§ **PROBLEM**
Search each line below for "minus", then return the lines where it appears.

[INPUT MATERIAL]

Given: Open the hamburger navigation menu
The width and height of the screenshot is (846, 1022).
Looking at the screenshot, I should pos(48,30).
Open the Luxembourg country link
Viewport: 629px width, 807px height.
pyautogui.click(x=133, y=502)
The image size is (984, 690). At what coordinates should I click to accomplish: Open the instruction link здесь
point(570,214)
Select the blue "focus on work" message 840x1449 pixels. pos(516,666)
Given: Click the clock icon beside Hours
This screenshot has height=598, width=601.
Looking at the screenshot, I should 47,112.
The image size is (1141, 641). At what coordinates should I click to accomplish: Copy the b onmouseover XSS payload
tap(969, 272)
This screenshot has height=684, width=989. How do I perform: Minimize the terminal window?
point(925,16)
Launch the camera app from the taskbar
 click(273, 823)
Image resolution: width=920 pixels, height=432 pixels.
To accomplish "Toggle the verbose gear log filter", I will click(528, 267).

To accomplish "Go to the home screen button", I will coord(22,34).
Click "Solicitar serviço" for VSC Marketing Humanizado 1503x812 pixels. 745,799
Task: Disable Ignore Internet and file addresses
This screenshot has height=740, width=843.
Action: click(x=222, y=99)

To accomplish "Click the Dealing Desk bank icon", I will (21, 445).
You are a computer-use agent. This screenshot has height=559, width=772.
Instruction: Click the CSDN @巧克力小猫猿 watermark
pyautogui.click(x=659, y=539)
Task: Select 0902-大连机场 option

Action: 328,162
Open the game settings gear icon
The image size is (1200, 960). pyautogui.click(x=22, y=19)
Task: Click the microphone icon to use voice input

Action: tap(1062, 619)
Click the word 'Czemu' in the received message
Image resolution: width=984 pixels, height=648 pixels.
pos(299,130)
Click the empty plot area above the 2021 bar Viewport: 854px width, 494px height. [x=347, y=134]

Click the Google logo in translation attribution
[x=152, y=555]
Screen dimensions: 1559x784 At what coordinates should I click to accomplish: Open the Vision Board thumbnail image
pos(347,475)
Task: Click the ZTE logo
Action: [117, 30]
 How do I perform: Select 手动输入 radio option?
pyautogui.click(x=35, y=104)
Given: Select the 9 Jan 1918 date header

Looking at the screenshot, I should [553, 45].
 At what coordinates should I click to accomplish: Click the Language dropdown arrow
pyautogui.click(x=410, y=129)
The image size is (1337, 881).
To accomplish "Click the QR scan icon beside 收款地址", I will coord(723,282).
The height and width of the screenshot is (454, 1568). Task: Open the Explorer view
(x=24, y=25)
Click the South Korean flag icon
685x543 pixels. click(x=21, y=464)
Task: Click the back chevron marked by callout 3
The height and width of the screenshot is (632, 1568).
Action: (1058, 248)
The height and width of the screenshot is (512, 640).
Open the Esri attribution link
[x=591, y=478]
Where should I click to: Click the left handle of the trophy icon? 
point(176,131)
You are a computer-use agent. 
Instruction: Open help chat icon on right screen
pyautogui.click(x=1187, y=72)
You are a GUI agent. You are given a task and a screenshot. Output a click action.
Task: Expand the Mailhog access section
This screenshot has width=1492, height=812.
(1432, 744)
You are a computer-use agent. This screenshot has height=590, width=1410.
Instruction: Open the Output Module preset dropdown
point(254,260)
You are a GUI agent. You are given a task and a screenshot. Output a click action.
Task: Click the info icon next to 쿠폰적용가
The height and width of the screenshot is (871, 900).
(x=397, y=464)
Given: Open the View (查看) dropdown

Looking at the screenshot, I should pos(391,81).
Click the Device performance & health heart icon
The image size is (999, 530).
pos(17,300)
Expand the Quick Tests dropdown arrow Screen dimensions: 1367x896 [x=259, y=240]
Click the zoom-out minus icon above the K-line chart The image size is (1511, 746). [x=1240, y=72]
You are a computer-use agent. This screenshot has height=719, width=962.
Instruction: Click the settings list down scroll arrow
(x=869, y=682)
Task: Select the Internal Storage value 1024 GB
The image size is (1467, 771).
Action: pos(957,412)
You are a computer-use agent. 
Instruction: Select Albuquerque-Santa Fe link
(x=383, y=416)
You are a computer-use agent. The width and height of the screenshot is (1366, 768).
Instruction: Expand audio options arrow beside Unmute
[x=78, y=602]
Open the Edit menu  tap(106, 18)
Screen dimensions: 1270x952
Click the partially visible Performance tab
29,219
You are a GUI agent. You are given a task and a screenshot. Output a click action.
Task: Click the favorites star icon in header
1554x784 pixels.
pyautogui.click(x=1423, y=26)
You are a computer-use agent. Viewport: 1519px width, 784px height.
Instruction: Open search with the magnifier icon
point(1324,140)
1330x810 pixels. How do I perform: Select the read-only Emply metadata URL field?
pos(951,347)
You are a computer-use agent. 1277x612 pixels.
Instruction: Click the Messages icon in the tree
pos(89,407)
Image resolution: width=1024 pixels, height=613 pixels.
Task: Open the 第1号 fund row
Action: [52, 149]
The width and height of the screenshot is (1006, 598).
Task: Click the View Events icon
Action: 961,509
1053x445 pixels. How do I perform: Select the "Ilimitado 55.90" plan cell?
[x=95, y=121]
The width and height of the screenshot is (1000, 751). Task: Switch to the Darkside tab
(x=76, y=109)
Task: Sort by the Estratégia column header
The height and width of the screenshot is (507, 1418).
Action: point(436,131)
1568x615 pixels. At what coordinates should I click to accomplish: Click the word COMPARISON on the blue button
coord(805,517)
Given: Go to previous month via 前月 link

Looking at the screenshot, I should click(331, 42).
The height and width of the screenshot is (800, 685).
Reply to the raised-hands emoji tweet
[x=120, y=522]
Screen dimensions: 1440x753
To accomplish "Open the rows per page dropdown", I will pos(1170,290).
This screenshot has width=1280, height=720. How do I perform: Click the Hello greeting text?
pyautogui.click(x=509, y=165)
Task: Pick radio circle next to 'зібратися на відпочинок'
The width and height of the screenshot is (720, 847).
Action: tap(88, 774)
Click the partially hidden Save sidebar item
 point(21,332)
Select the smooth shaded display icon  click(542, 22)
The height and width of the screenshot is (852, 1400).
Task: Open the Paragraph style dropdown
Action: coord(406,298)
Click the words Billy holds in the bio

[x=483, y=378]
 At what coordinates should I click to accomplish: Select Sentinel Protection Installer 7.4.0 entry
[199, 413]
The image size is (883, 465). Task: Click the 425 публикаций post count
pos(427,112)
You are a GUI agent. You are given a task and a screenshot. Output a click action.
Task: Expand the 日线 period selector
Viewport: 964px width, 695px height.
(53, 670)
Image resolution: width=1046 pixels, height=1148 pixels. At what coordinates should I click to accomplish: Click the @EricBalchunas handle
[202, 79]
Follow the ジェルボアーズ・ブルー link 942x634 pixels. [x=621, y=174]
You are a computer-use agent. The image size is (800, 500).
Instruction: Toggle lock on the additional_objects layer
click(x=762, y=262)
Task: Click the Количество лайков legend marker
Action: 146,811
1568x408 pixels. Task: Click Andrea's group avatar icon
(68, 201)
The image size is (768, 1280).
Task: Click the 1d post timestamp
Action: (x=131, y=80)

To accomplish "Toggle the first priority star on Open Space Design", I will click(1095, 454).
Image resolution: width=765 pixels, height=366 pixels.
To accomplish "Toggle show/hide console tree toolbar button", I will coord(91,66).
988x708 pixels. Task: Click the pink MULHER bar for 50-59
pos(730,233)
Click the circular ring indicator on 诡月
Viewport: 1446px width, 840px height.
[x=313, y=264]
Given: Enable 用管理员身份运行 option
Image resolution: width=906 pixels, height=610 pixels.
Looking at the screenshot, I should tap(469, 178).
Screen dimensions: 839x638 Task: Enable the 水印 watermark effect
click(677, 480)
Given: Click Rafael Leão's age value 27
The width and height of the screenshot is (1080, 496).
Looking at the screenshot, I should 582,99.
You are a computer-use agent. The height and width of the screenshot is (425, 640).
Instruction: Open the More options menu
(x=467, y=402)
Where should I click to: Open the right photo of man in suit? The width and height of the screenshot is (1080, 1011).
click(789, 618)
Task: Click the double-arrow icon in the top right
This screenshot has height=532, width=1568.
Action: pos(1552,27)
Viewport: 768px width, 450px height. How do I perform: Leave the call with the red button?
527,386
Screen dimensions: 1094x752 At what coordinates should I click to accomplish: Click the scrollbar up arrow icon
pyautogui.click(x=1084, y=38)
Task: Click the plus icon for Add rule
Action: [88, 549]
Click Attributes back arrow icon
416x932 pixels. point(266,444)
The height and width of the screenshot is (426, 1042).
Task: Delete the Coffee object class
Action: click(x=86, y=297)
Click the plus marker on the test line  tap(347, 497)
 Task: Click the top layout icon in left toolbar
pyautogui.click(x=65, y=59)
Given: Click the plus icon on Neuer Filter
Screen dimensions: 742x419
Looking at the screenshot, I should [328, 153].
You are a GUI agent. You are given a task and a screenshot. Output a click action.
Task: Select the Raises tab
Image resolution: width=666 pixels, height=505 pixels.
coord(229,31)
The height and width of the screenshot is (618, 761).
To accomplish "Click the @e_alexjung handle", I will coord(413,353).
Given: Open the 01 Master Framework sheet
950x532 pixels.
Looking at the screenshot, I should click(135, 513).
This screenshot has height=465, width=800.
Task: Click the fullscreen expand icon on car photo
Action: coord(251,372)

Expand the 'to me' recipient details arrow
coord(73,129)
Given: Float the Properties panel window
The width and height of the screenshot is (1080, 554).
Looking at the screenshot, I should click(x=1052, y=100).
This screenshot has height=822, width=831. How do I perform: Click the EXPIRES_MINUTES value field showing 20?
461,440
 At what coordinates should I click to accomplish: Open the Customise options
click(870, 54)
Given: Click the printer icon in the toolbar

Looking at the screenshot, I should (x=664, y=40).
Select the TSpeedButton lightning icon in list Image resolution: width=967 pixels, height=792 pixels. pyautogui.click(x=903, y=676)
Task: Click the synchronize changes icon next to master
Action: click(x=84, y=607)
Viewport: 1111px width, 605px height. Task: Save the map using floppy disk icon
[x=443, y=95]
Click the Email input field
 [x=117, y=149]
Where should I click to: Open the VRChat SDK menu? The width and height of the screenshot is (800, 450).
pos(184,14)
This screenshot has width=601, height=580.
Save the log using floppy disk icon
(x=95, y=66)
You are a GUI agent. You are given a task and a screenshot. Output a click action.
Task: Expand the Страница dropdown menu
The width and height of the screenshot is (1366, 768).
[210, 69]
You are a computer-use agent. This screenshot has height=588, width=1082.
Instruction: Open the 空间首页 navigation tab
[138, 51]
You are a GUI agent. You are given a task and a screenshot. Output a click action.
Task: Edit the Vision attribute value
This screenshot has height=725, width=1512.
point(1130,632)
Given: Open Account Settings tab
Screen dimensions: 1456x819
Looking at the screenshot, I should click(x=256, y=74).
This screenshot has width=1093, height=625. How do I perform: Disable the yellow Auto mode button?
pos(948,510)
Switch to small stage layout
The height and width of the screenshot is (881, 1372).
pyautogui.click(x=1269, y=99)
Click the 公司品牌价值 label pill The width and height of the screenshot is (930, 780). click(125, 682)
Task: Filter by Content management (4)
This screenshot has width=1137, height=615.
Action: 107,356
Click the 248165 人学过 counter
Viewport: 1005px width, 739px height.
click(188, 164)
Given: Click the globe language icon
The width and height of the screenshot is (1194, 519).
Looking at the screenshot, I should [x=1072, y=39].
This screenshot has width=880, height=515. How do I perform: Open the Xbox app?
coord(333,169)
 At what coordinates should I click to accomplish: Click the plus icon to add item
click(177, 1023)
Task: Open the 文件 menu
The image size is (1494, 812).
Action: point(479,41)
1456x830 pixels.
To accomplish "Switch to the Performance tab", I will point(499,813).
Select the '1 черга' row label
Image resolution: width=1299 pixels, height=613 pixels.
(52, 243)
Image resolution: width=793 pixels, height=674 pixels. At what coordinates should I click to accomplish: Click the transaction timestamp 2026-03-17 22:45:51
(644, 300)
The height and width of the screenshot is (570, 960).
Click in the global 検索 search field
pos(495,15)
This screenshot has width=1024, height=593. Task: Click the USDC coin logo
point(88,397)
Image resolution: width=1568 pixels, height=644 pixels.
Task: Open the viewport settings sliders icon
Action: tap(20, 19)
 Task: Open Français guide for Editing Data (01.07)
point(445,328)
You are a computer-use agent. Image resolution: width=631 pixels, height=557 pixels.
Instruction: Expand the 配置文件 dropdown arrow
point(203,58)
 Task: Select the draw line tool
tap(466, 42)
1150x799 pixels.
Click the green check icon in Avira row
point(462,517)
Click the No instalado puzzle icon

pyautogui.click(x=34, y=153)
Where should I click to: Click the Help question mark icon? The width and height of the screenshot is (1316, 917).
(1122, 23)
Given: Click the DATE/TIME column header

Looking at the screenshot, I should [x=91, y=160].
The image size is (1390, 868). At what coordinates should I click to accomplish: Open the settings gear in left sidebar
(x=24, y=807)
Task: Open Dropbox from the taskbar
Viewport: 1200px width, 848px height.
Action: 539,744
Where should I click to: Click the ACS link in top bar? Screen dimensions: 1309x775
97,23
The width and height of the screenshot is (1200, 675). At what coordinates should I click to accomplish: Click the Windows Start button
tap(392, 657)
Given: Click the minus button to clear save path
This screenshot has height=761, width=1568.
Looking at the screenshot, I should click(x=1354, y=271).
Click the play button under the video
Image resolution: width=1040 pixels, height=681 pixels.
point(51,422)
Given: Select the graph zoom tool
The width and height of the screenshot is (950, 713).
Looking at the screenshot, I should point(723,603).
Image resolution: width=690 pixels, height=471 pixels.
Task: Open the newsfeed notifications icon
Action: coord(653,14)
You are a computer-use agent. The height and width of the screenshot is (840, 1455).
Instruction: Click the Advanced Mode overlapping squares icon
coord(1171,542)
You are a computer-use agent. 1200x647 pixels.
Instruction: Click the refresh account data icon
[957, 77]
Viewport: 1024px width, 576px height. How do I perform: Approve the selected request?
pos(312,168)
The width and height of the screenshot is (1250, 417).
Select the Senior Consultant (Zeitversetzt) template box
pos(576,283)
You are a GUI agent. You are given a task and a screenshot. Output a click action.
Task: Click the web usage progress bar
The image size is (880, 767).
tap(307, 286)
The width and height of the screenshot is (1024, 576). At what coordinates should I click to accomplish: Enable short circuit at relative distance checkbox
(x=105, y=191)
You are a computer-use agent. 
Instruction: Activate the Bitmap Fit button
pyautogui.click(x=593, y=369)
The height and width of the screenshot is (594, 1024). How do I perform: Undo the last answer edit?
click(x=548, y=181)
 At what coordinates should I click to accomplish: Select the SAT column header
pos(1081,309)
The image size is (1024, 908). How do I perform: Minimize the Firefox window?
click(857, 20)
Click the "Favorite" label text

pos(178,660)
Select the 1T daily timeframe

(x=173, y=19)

[/INPUT MATERIAL]

§ **EXPECTED OUTPUT**
Click the zoom-out minus icon above the K-line chart The image size is (1511, 746). [x=1240, y=72]
Given: Click the minus button to clear save path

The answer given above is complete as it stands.